J'ai rejoint Game Freak il y a environ 5 ans. Avant ça, je travaillais pour une autre société japonaise du nom de Genius Sonority qui faisait également, entre autres choses, des jeux Pokémon. Là-bas j'ai travaillé sur Pokémon Link! et Pokémon Battle Revolution. J'ai toujours voulu travailler sur la série Pokémon principale et les gens de chez Game Freak avaient connaissance de mon travail effectué sur ces deux jeux. J'ai donc passé un entretien qui s'est bien passé et j'ai rejoint Game Freak.

Pensez-vous qu'il est difficile pour un Européen de travailler pour un studio japonais ?

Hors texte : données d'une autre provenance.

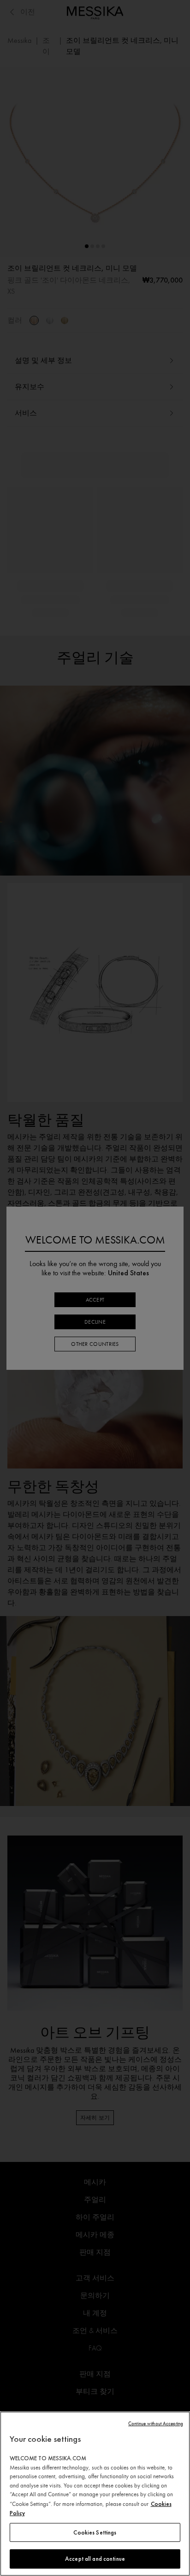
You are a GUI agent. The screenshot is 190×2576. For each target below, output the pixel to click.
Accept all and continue (95, 2559)
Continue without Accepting (155, 2424)
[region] (95, 2493)
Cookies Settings (94, 2532)
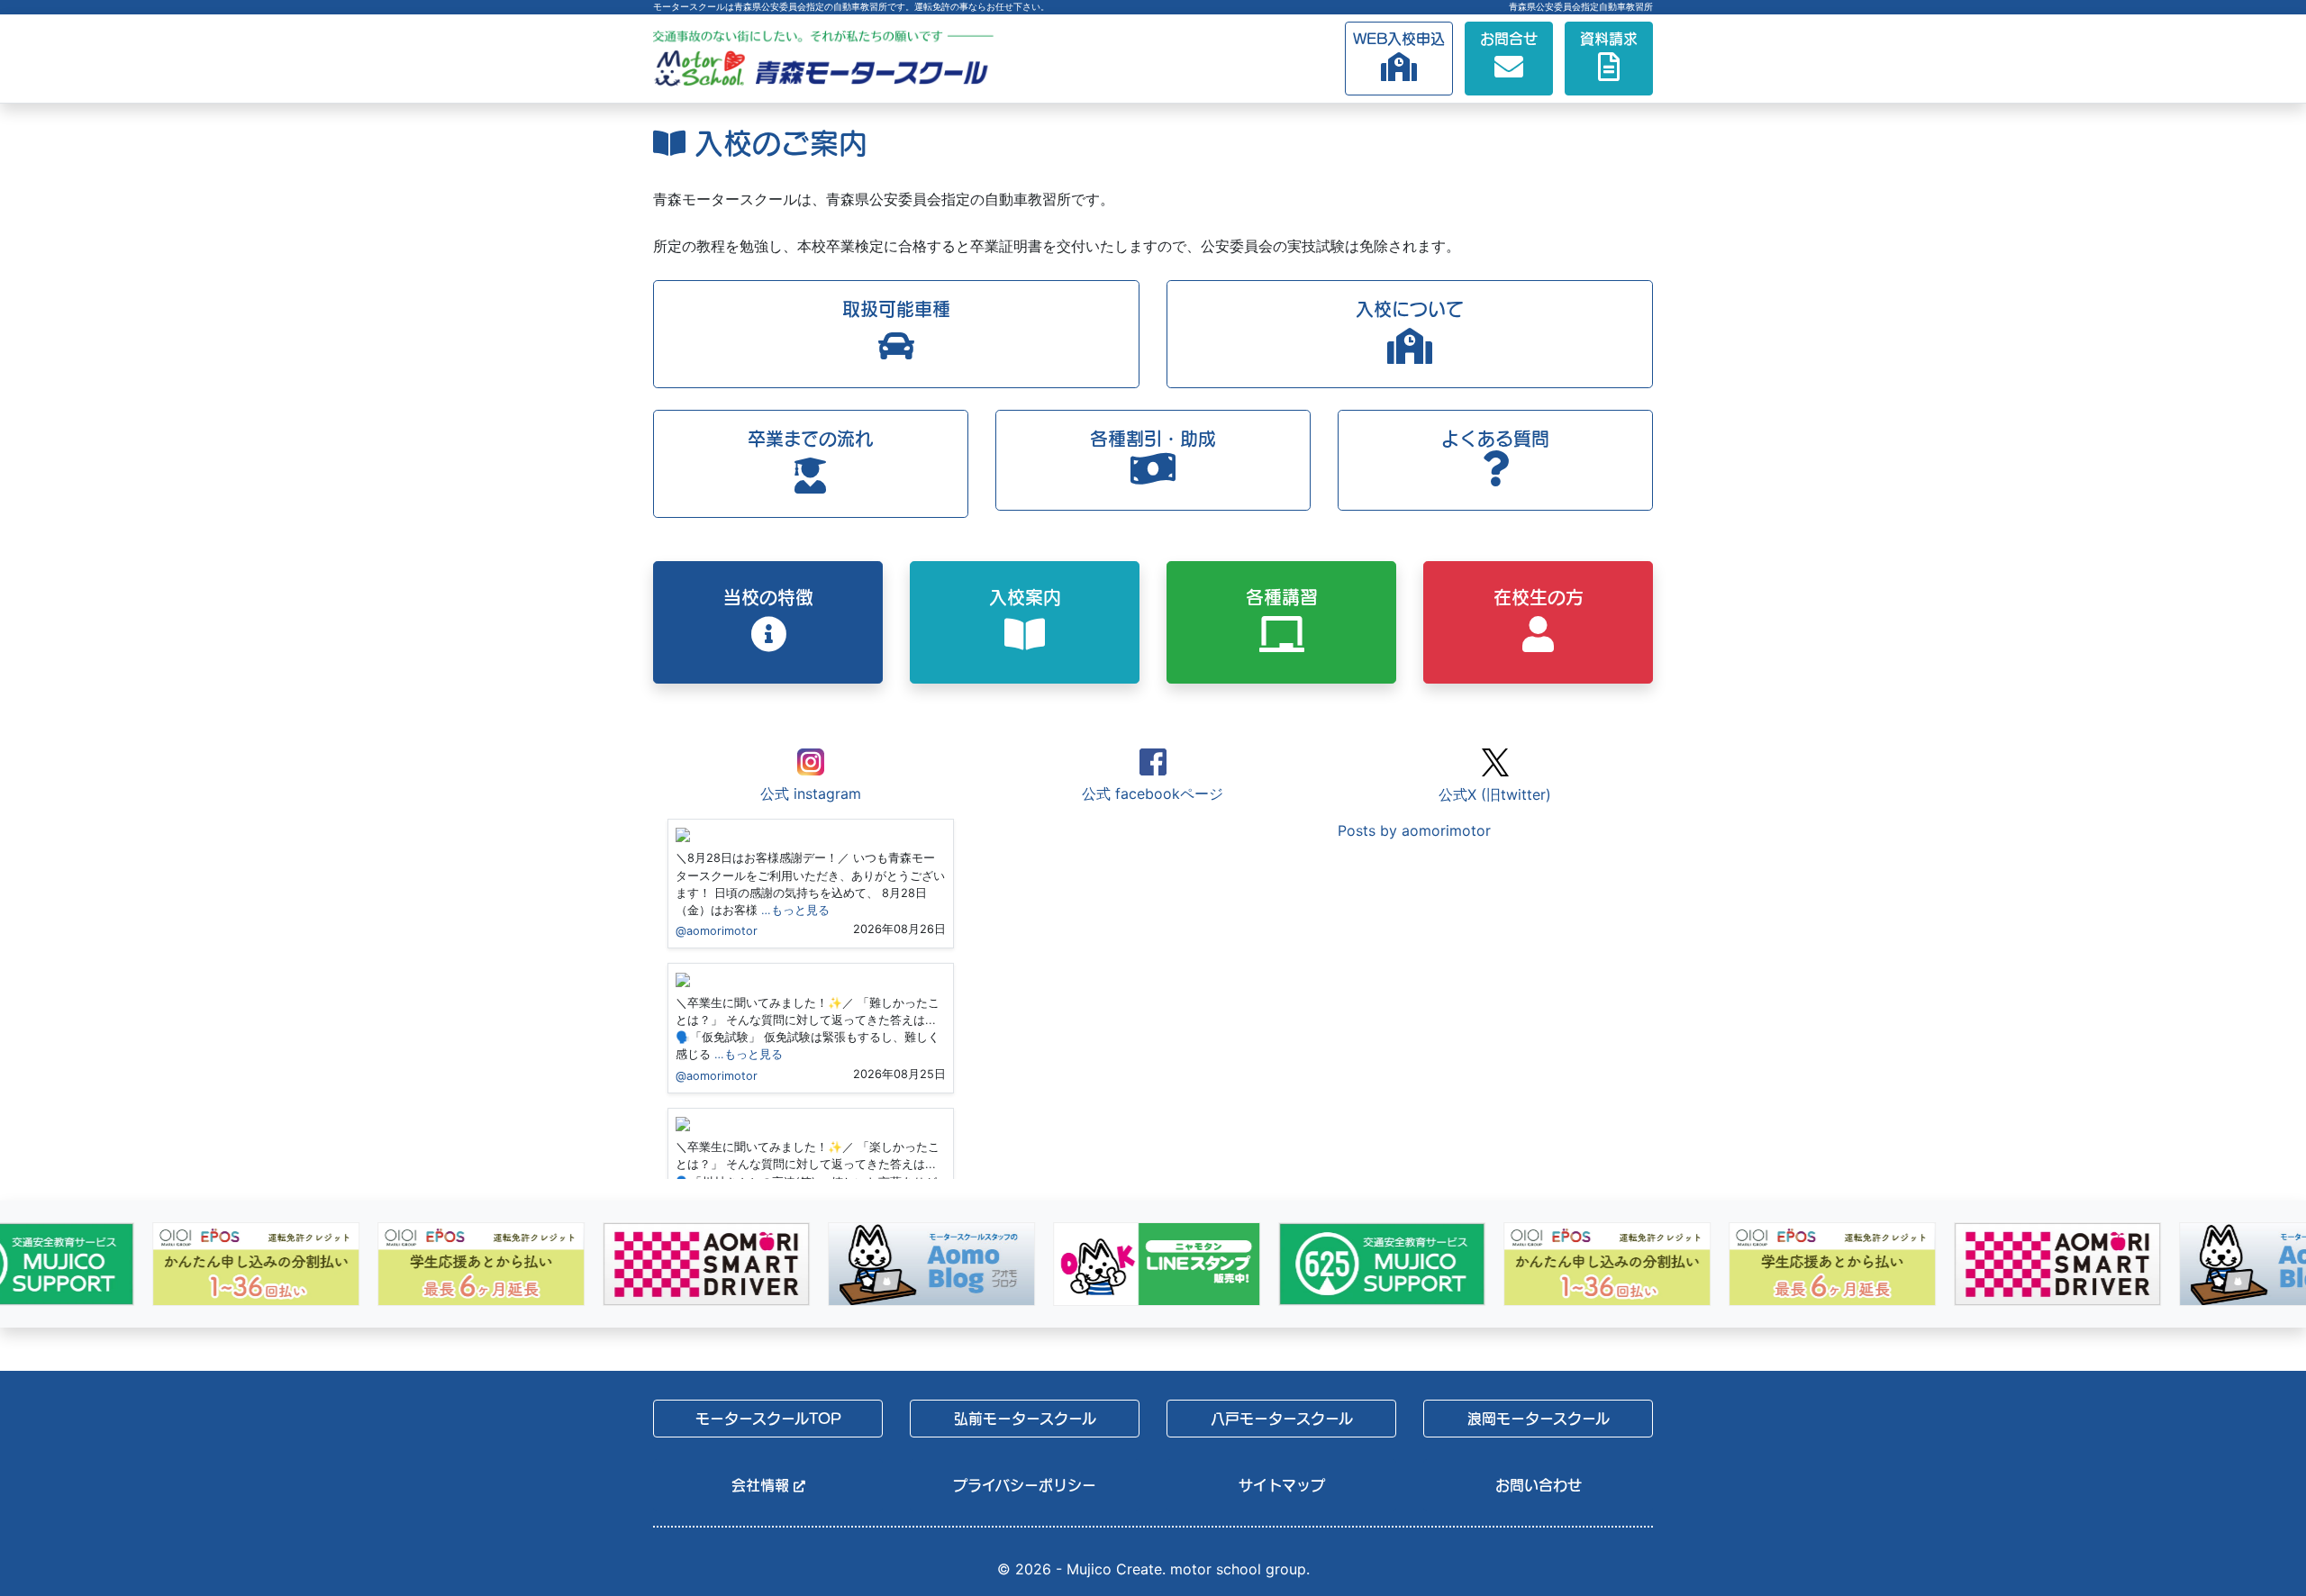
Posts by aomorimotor (1414, 830)
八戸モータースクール (1282, 1418)
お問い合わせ (1538, 1485)
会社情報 (762, 1485)
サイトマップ (1282, 1485)
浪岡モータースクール (1538, 1418)
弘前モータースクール (1025, 1418)
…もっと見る (795, 910)
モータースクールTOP (768, 1418)
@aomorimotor (717, 931)
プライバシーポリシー (1024, 1485)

Il y a un certain nombre d'obstacles à franchir. Le premier est celui de la langue. Ensuite, si vous êtes designer, il y a aussi celui du sens artistique. Le style et le design des personnages occidentaux sont très différents du style et design des personnages japonais. La difficulté est donc liée au fait que le studio japonais aime ou non votre style, qu'il cherche une touche occidentale. Si vous pouvez parler le Japonais, que vous êtes bon dans votre domaine, et que le studio aime votre style, il y a de bonnes chances pour que vous puissiez travailler dans un studio de développement japonais. J'ai beaucoup d'amis européens et américains qui travaillent ici.